Test cases live in the repository under a top level test-cases/ folder. Each test case has its own folder named with a stable slug, and each slug contains one folder per version:

test-cases/<slug>/<version>/

Versioning a test case independently allows its design to be revised over time. Revisions are expected, both to refine a case and to change details between benchmark runs so that contamination from training data has less impact. Each version must be self contained so that a run always references an exact, immutable version.

Each test case version must contain:

  • A specification that describes the game the model must build.

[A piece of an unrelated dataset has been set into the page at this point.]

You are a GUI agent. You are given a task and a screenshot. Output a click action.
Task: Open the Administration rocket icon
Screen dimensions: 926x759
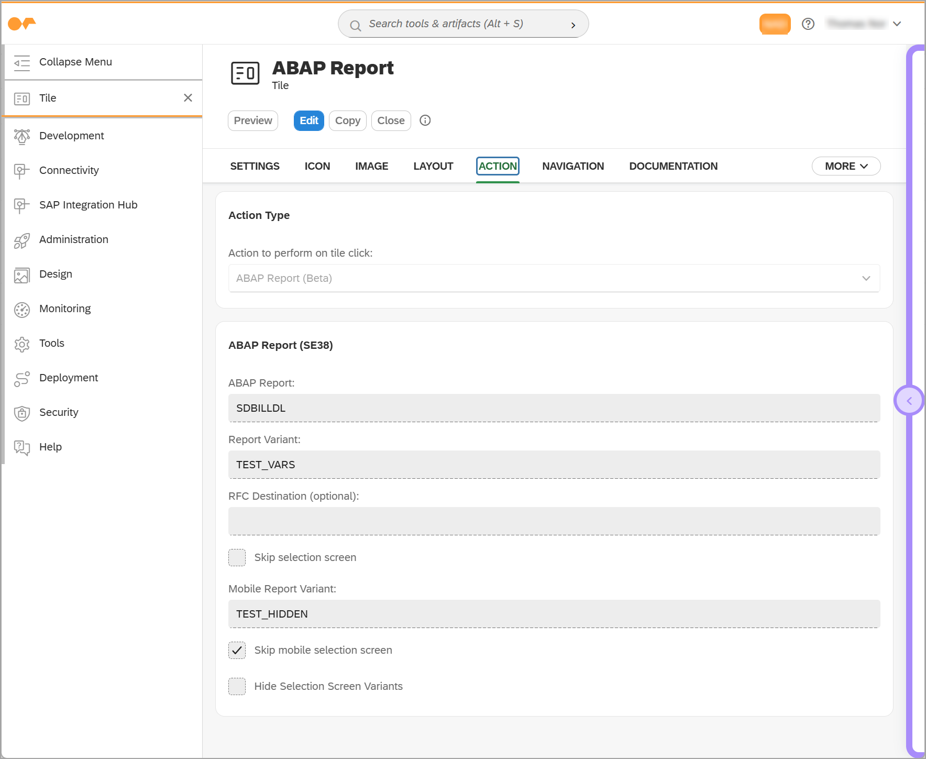[21, 239]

This is the vision spec for the test case and is the primary material handed to the model. It may record both high and low level details, including mechanics, layouts, states, and rules. The specification may be split across multiple seeded files (see Variants) rather than living in a single file. Each spec file is either plain Markdown, seeded verbatim, or a Handlebars template (.hbs) rendered per run with the selected variant; see Spec templates.
  • A prompt template (prompt.hbs) that is rendered into the instruction handed to the harness. See Prompt template.
  • Reference visuals in the form of mockups representative of the UIs that must be implemented. Each is rendered to a screenshot that is seeded into the run as a visual target for the model; the same screenshot is the baseline for any validation check that names the view. The mockup source is not seeded.
  • Assets such as sprites that the model should use, when the case requires assets that should not be left to the model to generate.
  • Validation criteria describing what can be checked automatically. See Validation.

The selected variant’s specs, the assets, and the rendered reference screenshots are what gets seeded into a run; the prompt is rendered and handed to the harness rather than seeded. See Execution.

Each test case version declares its contents in a test-case.toml manifest in the version folder. The testing harness reads this manifest to resolve the version and to decide, unambiguously, what is seeded into a run, which references are rendered as visual targets, and which validation checks run. Inferring this from file names alone would be fragile, so it is stated explicitly.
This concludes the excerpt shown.